If Michalopoulos is afflicted with nostalgia, it’s for a time when an artist with a vision could come to New Orleans and find a space from which they could make their way. The idea behind NoRo has been to recreate in a small but meaningful way the New Orleans of four decades ago: a place where someone with a few art supplies and an imperative to create could find an affordable place and pursue a vision. He’s not trying to roll back time, but he’d like to establish a piece of the old city where funk prevailed, where artists had a home. Toward that end, he’s also acquired a large empty lot adjacent to the building complex, where he envisions a community of artists gathering regularly, then inviting in the public.
“I’m going to call it Orleania,” he said. “And it’s going to be an installation art experience. I’m going to art direct. Probably 30 artists will be involved in it. It’s going to be a several-hour experience. You’ll go there and hang out. We’ll have a cafe and drinks, and there will be a nightly show and a bonfire.”

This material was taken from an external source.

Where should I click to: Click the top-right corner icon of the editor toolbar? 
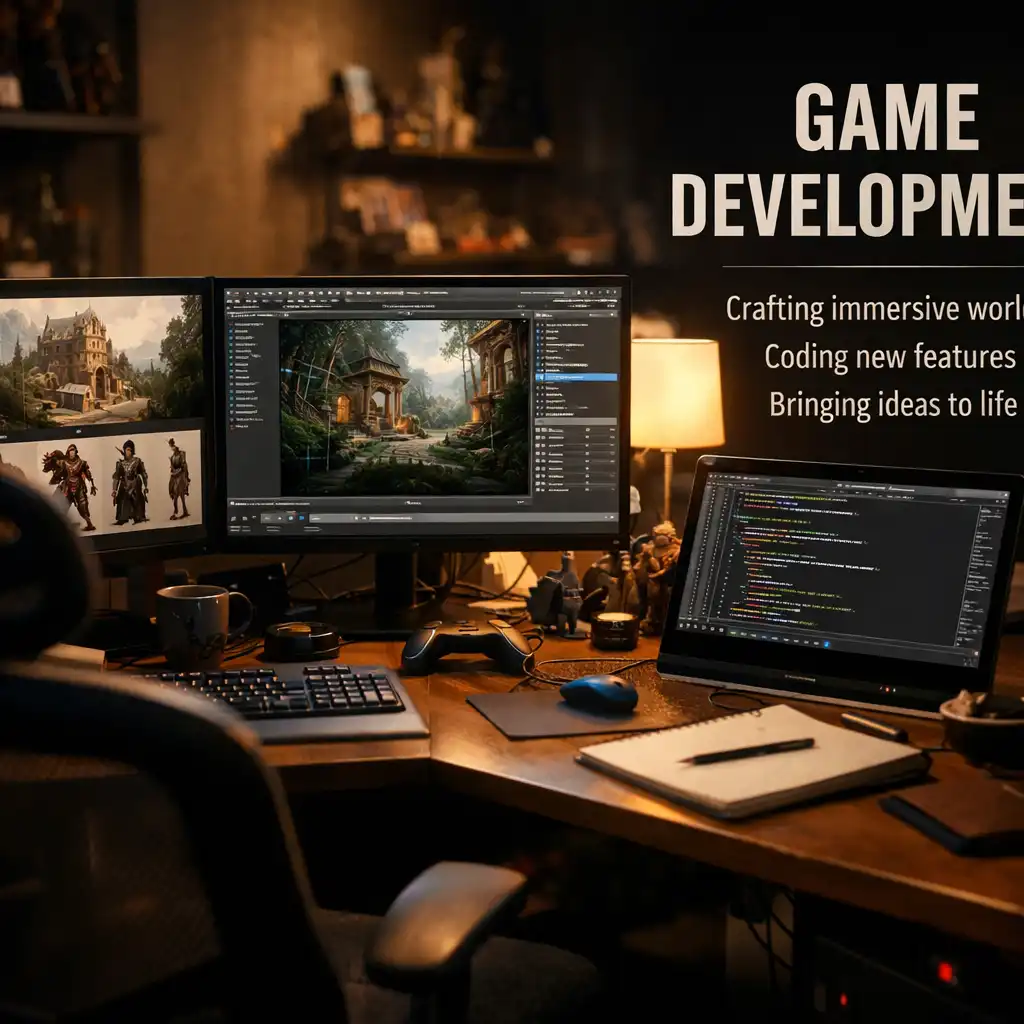[615, 292]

His vision on canvas and his vision in brick and mortar occupy separate but overlapping worlds. One is mostly free and unfettered; the other involves paperwork, regulations, and approvals. True visions can be interrupted, but they never die.
New Orleans’ leading industry has long been its past. No matter how steadily the city moves into the future, it continually looks over its shoulder to admire what came before. In part, that’s good marketing. Tourists perpetually seek out New Orleans’s fabled past. Sidney Bechet tunes spill out of clubs on Frenchmen Street and foodies flock to places to sample dishes their great grandparents would have recognized. New Orleans does not wear the futuristic very easily. A few years ago, a progressive chef touted his molecular fare; his restaurant didn’t last very long.

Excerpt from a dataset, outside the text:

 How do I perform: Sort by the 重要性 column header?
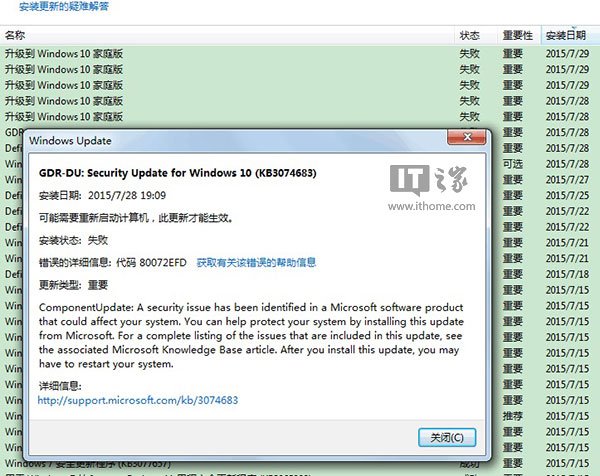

Nor is the city home to any dramatic, shiny, and modern Gehry-ish building. The few skyscrapers that have been built on these unstable soils are boxy and instantly forgettable. Rather, visitors come to walk the old neighborhoods, filled with those bright, ornate houses. Tourists post to Instagram the spalling plaster walls in the French Quarter, and flickering flames in copper lamps. The deep appeal of these historic neighborhoods has helped fuel a boom in short-term rentals. Why stay in a hotel when you can rent a bedroom in a residential neighborhood and live like a local for a weekend? It’s like borrowing a beautiful vintage coat from a friend.
Maintaining a connection to the past while inexorably moving forward is a complicated endeavor. Historically, nostalgia tends to be most acute during times of wrenching change, such as war or technological revolutions. David Lowenthal, author of The Past is a Foreign Country, writes, “A perpetual staple of nostalgic yearning is the search for a simple and stable past as a refuge from the turbulent and chaotic present.” Think of nostalgia as a complex form of buyer’s remorse. Unsure of where we are, we seek to return to where we were.

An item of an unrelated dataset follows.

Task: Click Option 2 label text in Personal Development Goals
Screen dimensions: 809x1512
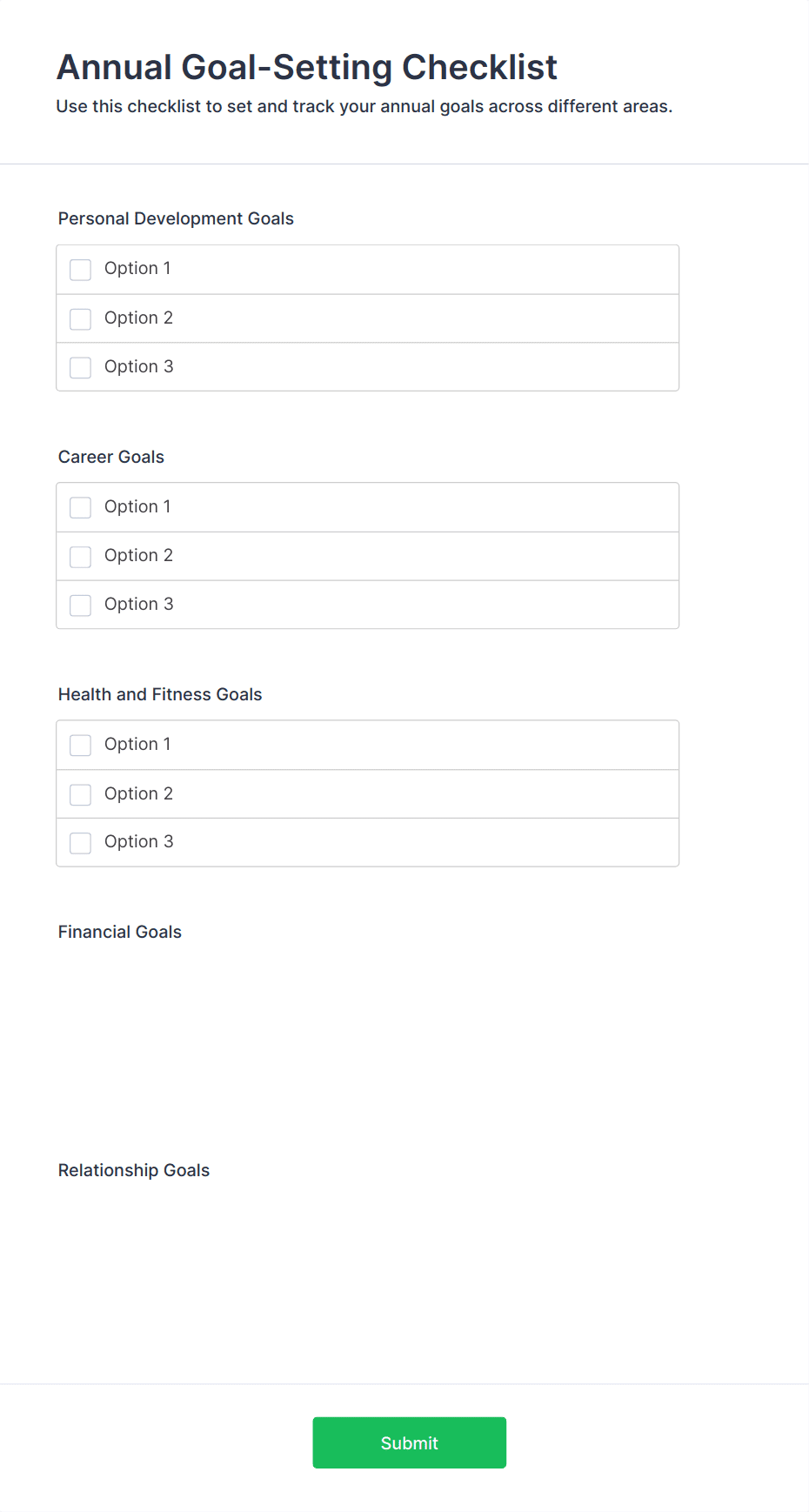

With nostalgia, one does not ever leave home to feel adrift, so the remorse may be even greater. For those in such throes, Michalopoulos’ paintings of houses, cars, and musicians may not offer a cure but can alleviate the symptoms. They capture the fabled essence of the city and invite one to return, at least in one’s mind.
Nostalgia may be sepia-toned or vividly colored, determined by your personal memories and leanings. For example, 19th-century British designer William Morris’ nostalgia was in color. He once described his version as “the ancient time of sunflowers.” The world into which Michalopoulos invites the viewer—of a dynamic New Orleans that is at once past and present—is decidedly colorful and induces a sense of warmth and wonder.
A friend told me recently that she experienced his paintings as if they were a dream, a vision in which the perspective wasn’t quite right, with the focus getting wispy around the margins. They capture the fuzzy memory of a place that once was but no longer is, yet still continually captivates and provokes wonder. In the bargain, they help us view the present through a wistful lens.
Albert Einstein once said that either everything is a miracle or nothing is. Michalopoulos’ work offers a way to spend some time in a place where everything is a miracle.